Beats | January 25, 2018

Leveraging private wealth for 2030 development debt

ImpactAlpha
The team at

ImpactAlpha

The phrase “multilateral development banks,” or MDBs, may make your eyes glaze over.

But institutions like the European Investment Bank, the Inter-American Development Bank, the African Development Bank and, of course, the World Bank, are key to financing clean energy, urban infrastructure, education and other areas crucial to meeting the Sustainable Development Goals.

The debt issues of such development banks are often as highly rated as corporate or government bonds, but typically attract little capital from private wealth managers.

With global household wealth estimated at $280 trillion, an additional allocation of 1% to the top 10 emerging-market development banks could more than triple their outstanding bonds from $1.1 trillion to $3.9 trillion, according to UBS, the giant Swiss bank.
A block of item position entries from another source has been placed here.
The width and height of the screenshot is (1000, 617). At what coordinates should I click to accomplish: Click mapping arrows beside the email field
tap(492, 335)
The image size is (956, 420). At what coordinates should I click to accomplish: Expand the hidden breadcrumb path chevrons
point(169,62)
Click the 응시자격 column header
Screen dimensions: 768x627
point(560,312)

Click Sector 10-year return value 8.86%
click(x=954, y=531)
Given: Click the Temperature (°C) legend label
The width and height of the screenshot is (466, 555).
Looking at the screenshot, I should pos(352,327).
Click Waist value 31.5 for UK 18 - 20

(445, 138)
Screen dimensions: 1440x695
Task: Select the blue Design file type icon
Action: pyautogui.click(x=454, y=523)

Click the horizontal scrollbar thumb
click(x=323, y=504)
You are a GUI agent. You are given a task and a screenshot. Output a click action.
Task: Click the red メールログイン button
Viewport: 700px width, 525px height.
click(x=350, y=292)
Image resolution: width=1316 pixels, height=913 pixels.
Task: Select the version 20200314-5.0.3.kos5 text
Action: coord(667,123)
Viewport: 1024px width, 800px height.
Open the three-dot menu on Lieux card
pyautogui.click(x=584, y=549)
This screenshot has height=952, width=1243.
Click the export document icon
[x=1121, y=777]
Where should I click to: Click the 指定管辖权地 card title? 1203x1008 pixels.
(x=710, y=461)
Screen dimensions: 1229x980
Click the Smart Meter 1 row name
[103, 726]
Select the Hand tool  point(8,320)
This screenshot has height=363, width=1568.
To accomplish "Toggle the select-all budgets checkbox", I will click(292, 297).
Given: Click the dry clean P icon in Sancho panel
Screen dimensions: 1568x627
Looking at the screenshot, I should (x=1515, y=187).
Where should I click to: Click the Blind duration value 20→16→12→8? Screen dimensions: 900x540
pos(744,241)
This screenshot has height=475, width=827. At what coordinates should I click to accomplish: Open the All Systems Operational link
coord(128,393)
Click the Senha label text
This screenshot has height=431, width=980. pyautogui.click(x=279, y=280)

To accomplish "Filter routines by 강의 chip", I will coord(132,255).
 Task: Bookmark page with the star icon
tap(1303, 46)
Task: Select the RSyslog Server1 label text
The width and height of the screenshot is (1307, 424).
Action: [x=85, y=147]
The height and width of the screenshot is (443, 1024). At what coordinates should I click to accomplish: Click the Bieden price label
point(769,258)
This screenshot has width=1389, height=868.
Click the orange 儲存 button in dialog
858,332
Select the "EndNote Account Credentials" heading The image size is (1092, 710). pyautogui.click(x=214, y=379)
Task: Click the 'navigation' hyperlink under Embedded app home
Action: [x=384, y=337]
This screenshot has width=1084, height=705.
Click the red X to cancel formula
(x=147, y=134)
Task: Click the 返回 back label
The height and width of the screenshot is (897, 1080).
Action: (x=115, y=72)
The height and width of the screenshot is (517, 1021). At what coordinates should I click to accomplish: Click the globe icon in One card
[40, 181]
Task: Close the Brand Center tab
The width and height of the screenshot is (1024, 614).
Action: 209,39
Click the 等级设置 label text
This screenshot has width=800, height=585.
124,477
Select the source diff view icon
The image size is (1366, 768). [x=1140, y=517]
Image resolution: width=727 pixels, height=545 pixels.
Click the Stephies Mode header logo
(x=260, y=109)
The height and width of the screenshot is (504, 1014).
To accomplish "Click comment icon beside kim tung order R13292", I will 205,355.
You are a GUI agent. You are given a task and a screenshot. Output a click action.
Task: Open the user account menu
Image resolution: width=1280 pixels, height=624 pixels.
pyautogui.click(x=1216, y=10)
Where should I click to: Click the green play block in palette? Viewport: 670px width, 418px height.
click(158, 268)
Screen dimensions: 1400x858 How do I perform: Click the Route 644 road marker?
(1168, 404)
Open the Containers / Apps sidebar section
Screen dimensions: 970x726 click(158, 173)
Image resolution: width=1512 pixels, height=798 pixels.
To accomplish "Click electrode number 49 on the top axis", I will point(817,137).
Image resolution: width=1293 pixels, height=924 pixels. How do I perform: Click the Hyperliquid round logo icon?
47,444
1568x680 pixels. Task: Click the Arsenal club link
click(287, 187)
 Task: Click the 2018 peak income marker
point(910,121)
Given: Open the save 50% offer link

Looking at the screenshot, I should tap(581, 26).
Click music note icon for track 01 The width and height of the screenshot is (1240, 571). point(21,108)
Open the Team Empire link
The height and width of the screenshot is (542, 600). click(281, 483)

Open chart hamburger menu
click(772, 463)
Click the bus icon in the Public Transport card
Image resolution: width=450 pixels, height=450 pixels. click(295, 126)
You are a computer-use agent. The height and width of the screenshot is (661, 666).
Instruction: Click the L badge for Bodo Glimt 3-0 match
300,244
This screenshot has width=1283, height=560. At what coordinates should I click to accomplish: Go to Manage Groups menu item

“MDBs commonly seek to generate positive social and environmental returns that conventional government debt does not,” UBS argues in a new report. UBS is working with the World Bank on two pooled funds to allow investors to switch from government to development-bank debt.

To overcome institutional objections, the bank is also helping develop a benchmark for such debt, with risk-return targets similar to conventional benchmarks.

The sustainability reporting in the new benchmarks also are intended to guard against “greenwashing” in bonds marketed as “sustainable.”

The UBS report cites a green bond issued by a Chinese power producer last year that financed coal-fired plants, and a Moody’s report last year that found that 10 of 17 green bond issues insufficiently reported and disclosed their green commitments.